With all the evidence it is actually more difficult to dismiss the tales of Atlantis than believe in them. I mean was Plato really that gullible? This, for me is one of the better ones on the subject. Atlantis was an era not a place.
   
The Turning Point: Science, Society, and the Rising Culture
 

”Turning Point” by Fritjof Capra.
One of the early explorations into the quantum world.  Still more than relevant and fascinating stuff.

   
Dancing Wu Li Masters: An Overview of the New Physics (Perennial Classics)
 

”The Dancing Wu LI Masters” by Gary Zukav.
Don’t be put off by the title – this is an early exploration into quantum physics.

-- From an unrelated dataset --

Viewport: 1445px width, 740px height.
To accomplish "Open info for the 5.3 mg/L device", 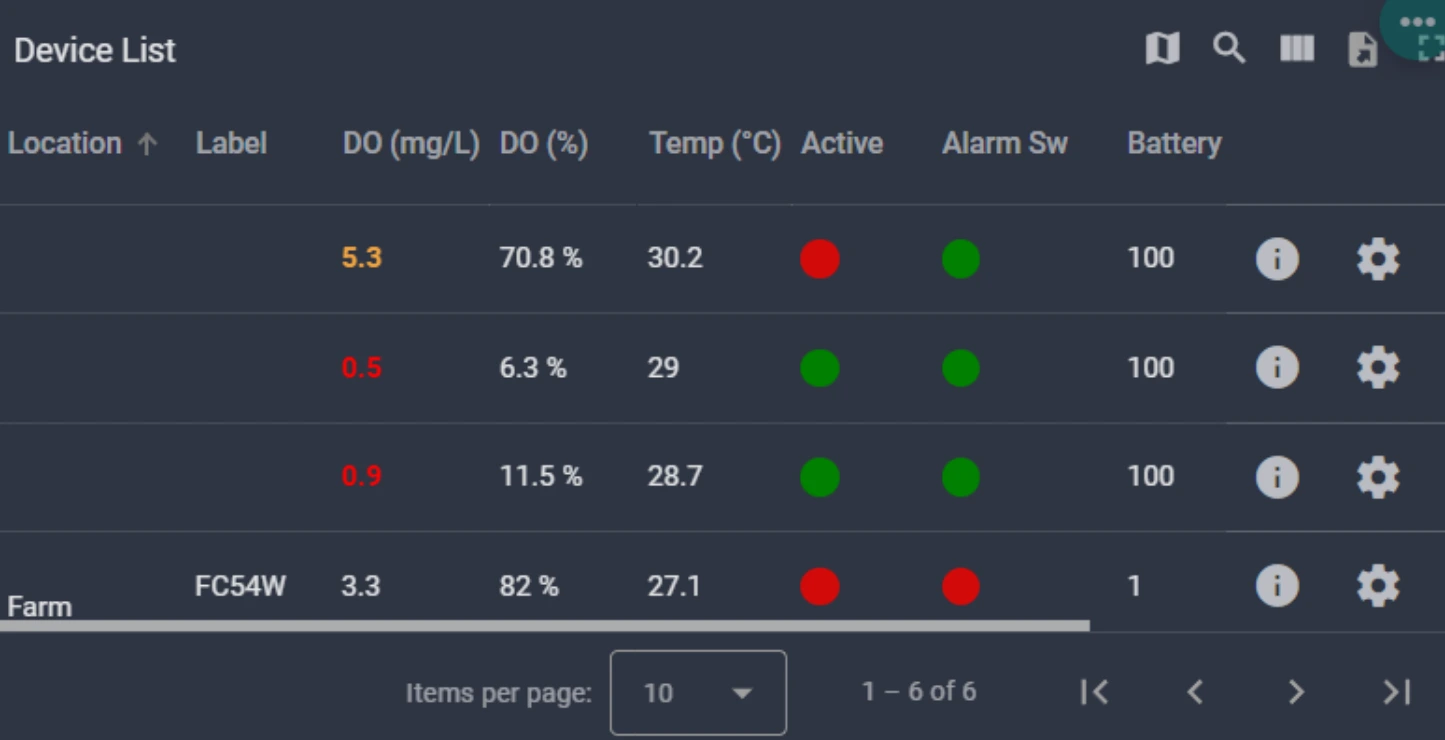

The cover says “new physics”. What is should have said was “very old physics”! It certainly opened my eyes very wide indeed. Still very relevant and a wonderful guide if you are just starting.

   
The Secret Life of Plants
 ”The Secret Life of Plants” by Christopher Tompkins.
You will never look at a plant in the same way again – ever! Plants are sentient, have emotions and feelings and it is more than time that we started to respect these if we are to establish any kind of meaningful relationship with Mother Earth. Opens the door to some fascinating experiments that you can do.
   
Secrets of the Soil : New Solutions for Restoring Our Planet
 ”The Secrets of the Soil”  by Christopher Tompkins.
So you thought that soil was just soil? Think again. The companion volume to the one above. If you garden or farm you need to read both these books.
   
Holism And Evolution
 HOLISM by J.C. Smuts
Not everyone associates this great South African with original philosophical thought. This seminal work traces the linkages between everything. Remarkable.